25 March 2024
Data suggests that ribociclib plus endocrine therapy could provide a new treatment option more patients with HR-positive, HER2-negative early breast cancer.
Research suggests that combining ribociclib with hormone therapy improved invasive-free survival in stage 2 or 3 HR-positive, HER2-negative early breast cancer.
The study data showed that distant disease-free survival and recurrence-free survival improved when the small molecule CDK4/6 inhibitor ribociclib was used alongside a nonsteroidal aromatase inhibitor (NSAI).
A significant reduction in the rate of disease recurrence
“We found that adding ribociclib to the standard hormone therapy resulted in a relative reduction in the recurrence rate by as much as 25 percent,” stated first author of the study Dr Dennis Slamon, Chair of haematology-oncology at the David Geffen School of Medicine at UCLA and Director of clinical and translational research at the UCLA Health Jonsson Comprehensive Cancer Center. “And that is huge for this the group of patients, who make up 70 percent to 75 percent of breast cancer cases.”
In the Phase III NATALEE clinical trial, participants received either ribociclib plus endocrine therapy (2549 patients), consisting of a nonsteroidal aromatase inhibitor or just endocrine therapy (2552 patients).

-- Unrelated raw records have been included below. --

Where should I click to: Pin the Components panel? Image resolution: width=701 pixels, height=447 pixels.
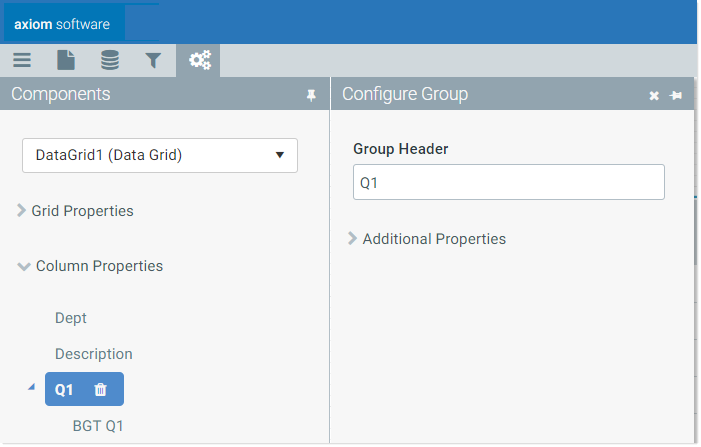point(311,95)
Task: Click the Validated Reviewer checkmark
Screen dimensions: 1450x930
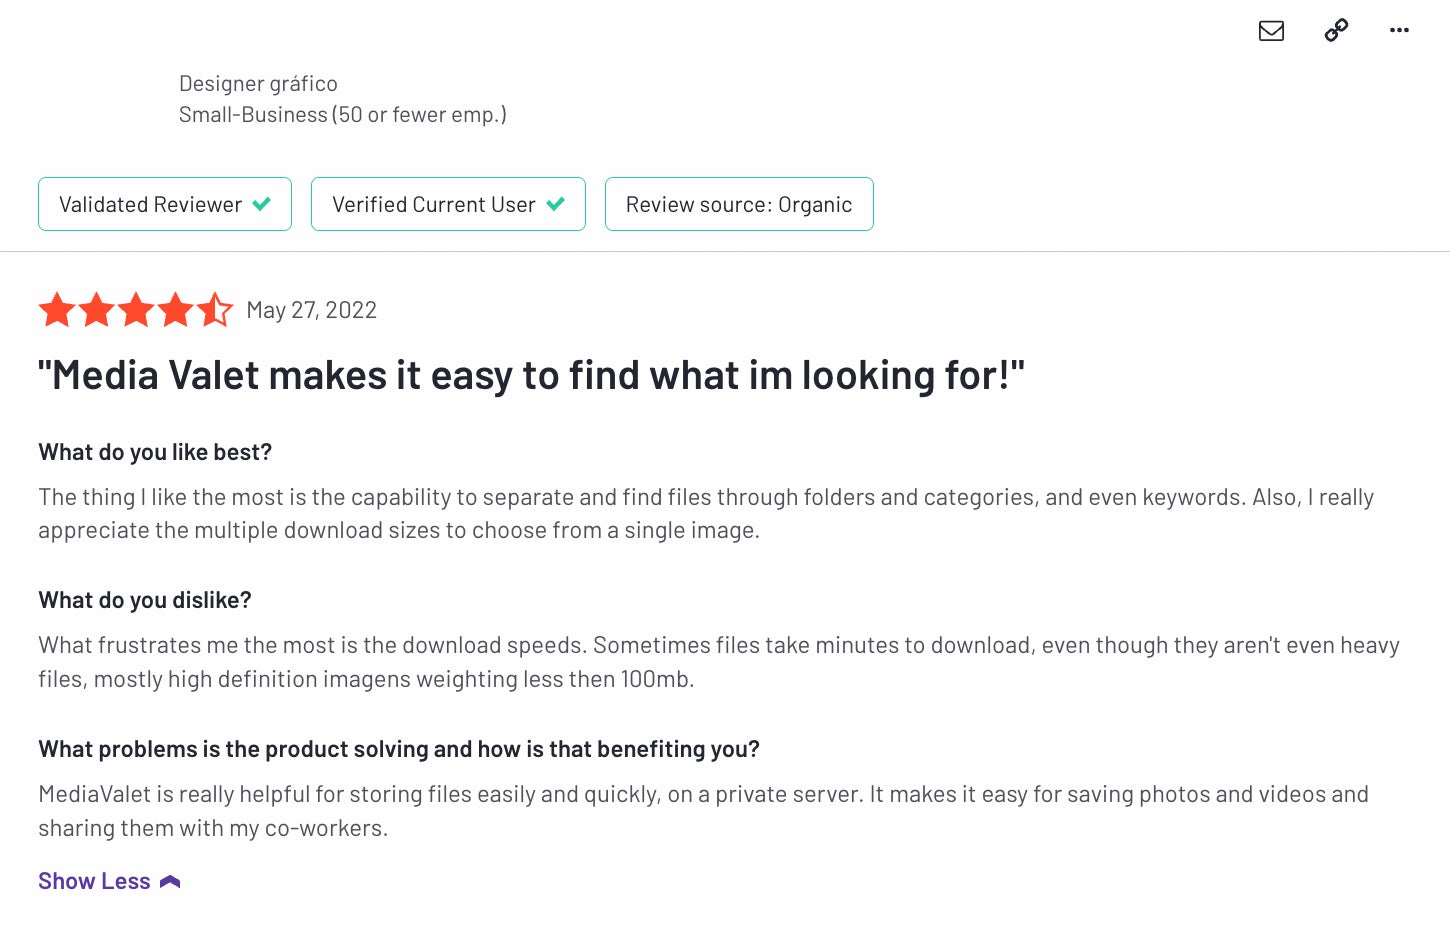Action: pyautogui.click(x=262, y=204)
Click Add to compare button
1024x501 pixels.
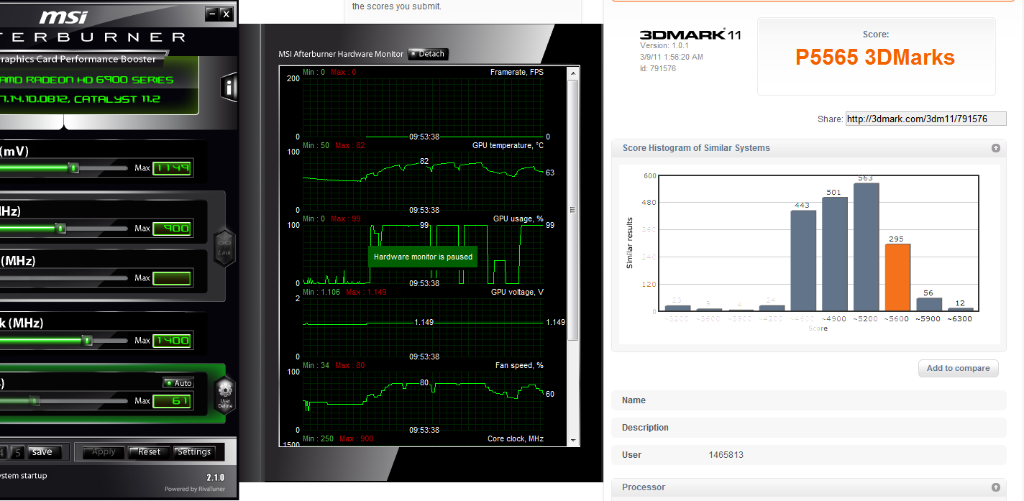click(x=958, y=368)
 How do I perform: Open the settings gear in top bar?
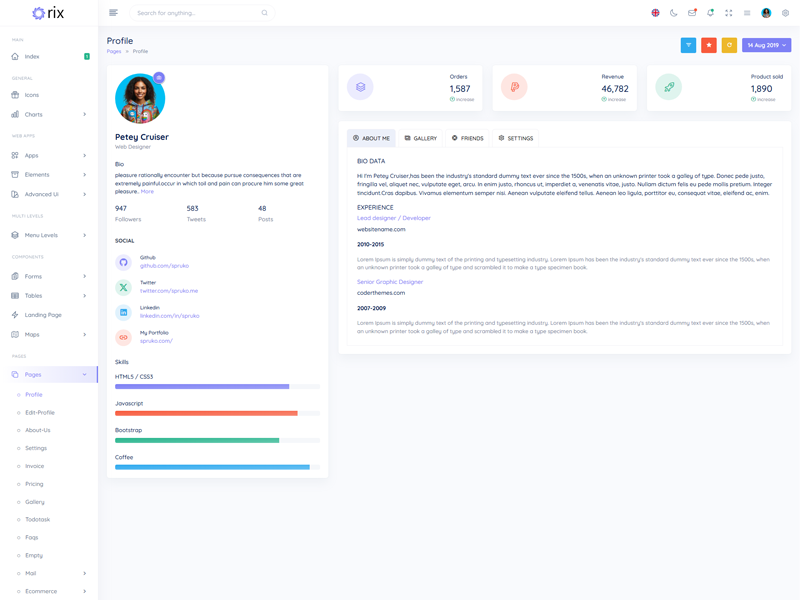(785, 13)
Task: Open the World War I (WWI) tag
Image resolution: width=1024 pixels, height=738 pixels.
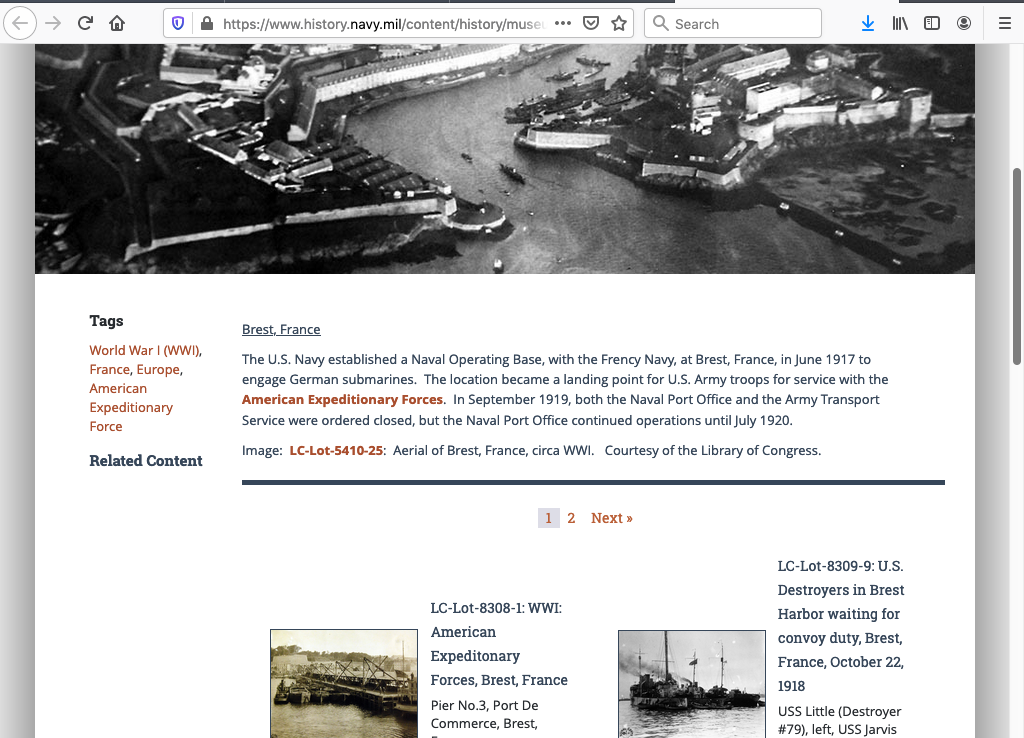Action: tap(144, 350)
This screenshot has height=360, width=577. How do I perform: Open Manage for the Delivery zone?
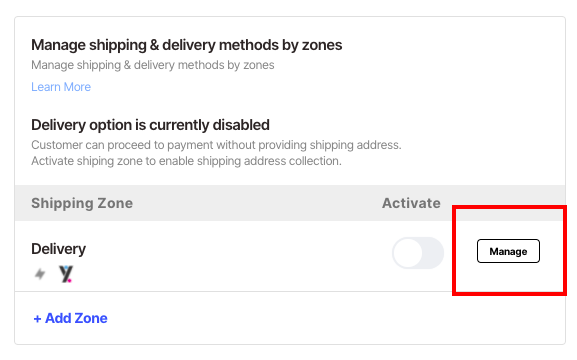pos(508,251)
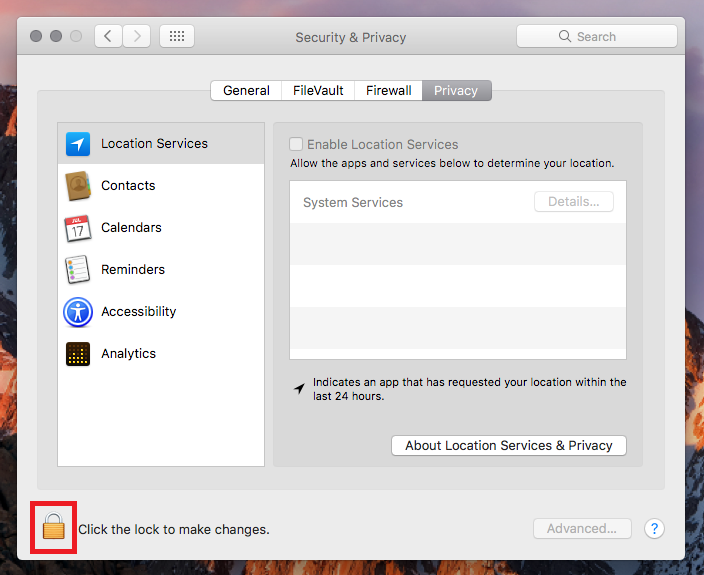Select the Contacts address book icon

[x=78, y=186]
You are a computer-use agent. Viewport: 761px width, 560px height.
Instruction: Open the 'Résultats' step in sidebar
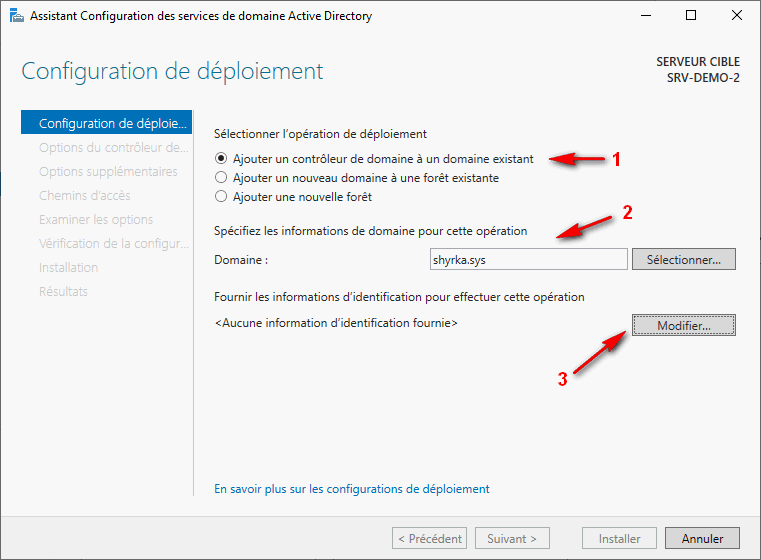63,292
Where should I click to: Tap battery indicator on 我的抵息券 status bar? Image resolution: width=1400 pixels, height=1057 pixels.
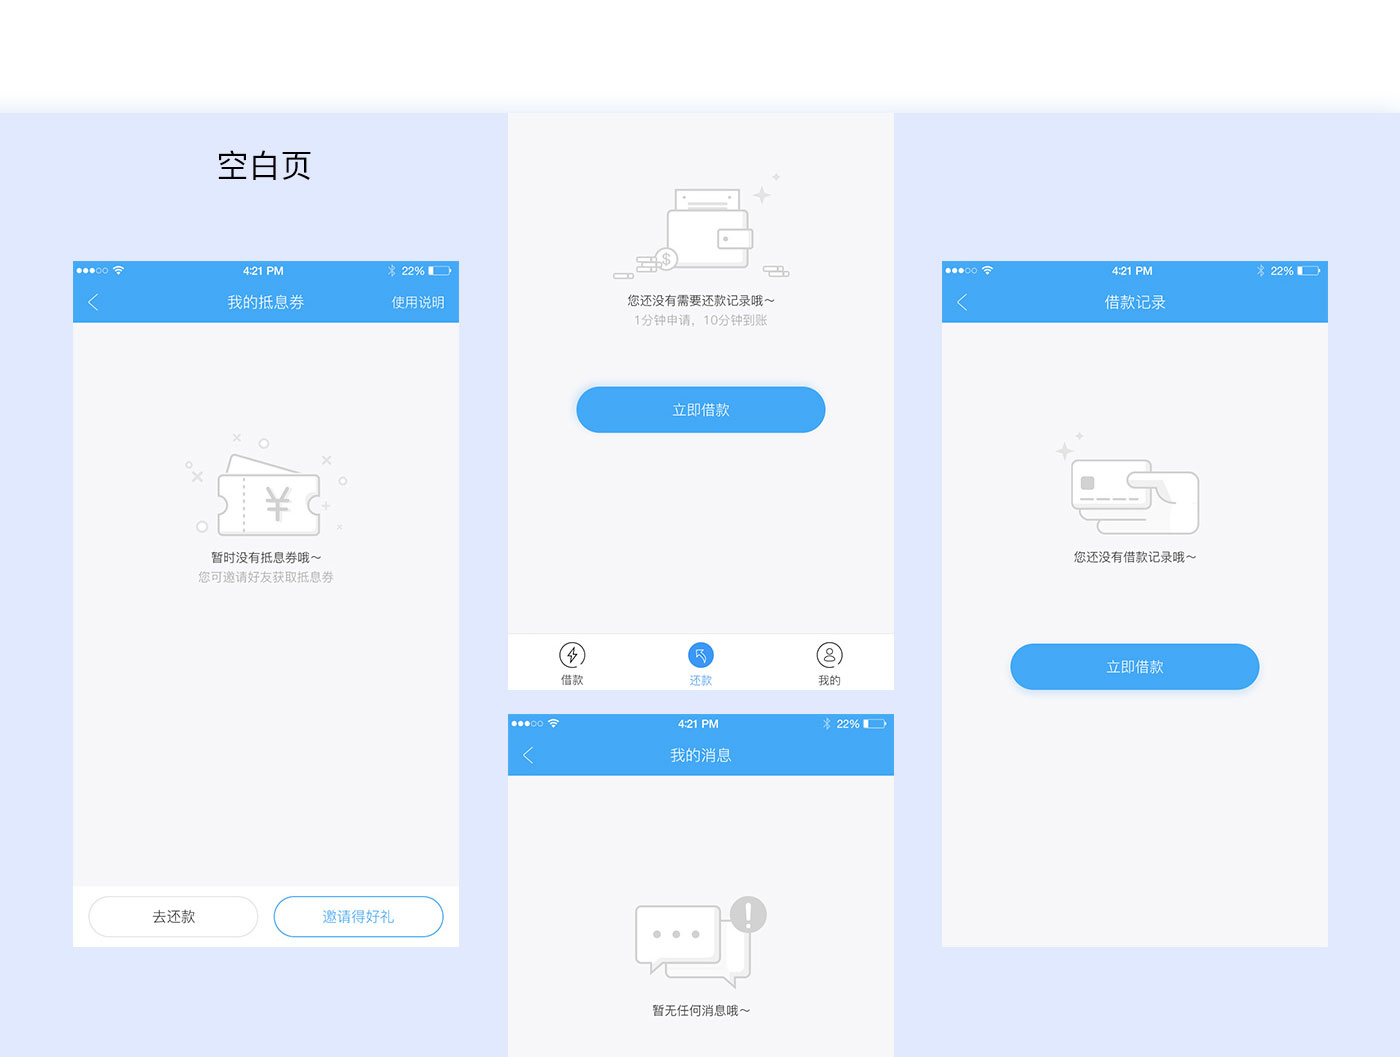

The trial data showed that at three years:
Combination treatment facilitated a 91.7 percent recurrence-free survival, compared to 88.6 percent for endocrine therapy only
The invasive disease-free survival rates were 90.4 percent for the combination arm, compared to 87.1 percent for women who were treated with only hormone therapy
Distant-free survival rates in the trial were 90.8 percent for the combination arm. This was compared to 88.6 percent for endocrine therapy alone.
“Overall, the NATALEE trial supports ribociclib plus endocrine therapy as a new treatment option for a much larger population of patients with HR-positive, HER2-negative early breast cancer,” commented Slamon.
Novartis funded the Phase III NATALEE clinical trial.
The research was published in New England Journal of Medicine and the results were presented at the 2023 American Society of Clinical Oncology (ASCO) Annual Meeting.